From its opening, seemingly random B&W images, Ingmar Bergman's "Persona" screams intellectualism. The film is cold, clinical, and abstract. It induces deep, philosophical questions that lack answers, or questions that provide for a multiplicity of emotionally unsatisfying answers.

About eight minutes into the film, the story begins. In a hospital, young Nurse Alma (Bibi Andersson) is assigned to care for Elisabeth Vogler (Liv Ullmann), an actress who, for no apparent reason, has ceased speaking. Concluding that there is nothing physically or mentally wrong with Elisabeth, the hospital exports her to a seaside cottage, where she is to be cared for by Nurse Alma. Most of the rest of the film is set at the cottage, where the two women get to know each other. But throughout, Elisabeth does not speak. She communicates only with facial expressions and body gestures.

For all of Elisabeth's silence, the film's script is remarkably talky. Nurse Alma talks in long monologues: asking, probing, recalling. She tries to build a relationship with Elisabeth, by vocalizing her own memories and emotional pains in life. Certainly, the film's curious narrative has a lot to "say" about the art, or rather the artificiality, of human communication.

The best element of the film is the artistic, B&W cinematography by Sven Nykvist. Lighting trends toward high contrast, with stark boundaries between light and darkness, a feature that contributes to the film's cold, intellectual tone. There are lots of close-up shots, even extreme close-ups, of the two women. The film's production design is ascetic, unadorned, austere. And this, too, enhances the analytic, abstract feel of the film.

Bergman conceived "Persona" while he was confined to a hospital.

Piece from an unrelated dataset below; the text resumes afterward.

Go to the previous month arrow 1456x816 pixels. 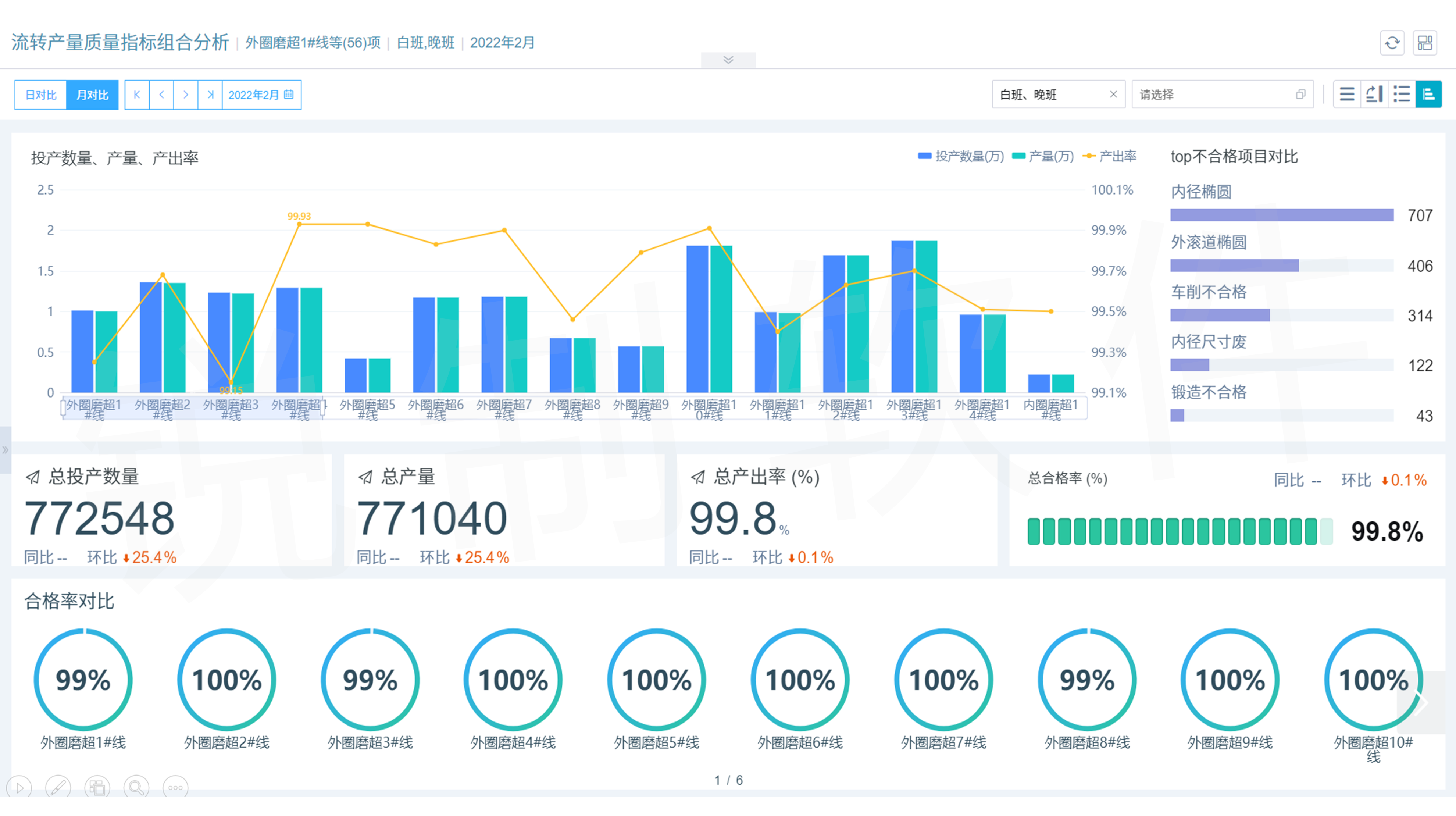pyautogui.click(x=162, y=95)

And I am inclined to think that the film is a cinematic expression of his own inward psychological struggles during that period of his life.

In other words, "Persona" communicates to us as much about Bergman's mindset, and his ideas of suffering and reality, as it does about any deep, universal questions in a post-modern world, although to some extent, the two dimensions intersect and overlap. Bergman is telling us that, ultimately, the film is not real. It is "nothing". It is an artificial human construct. That is, it is art, a perception that approximates, but does not replace, what we experience as reality.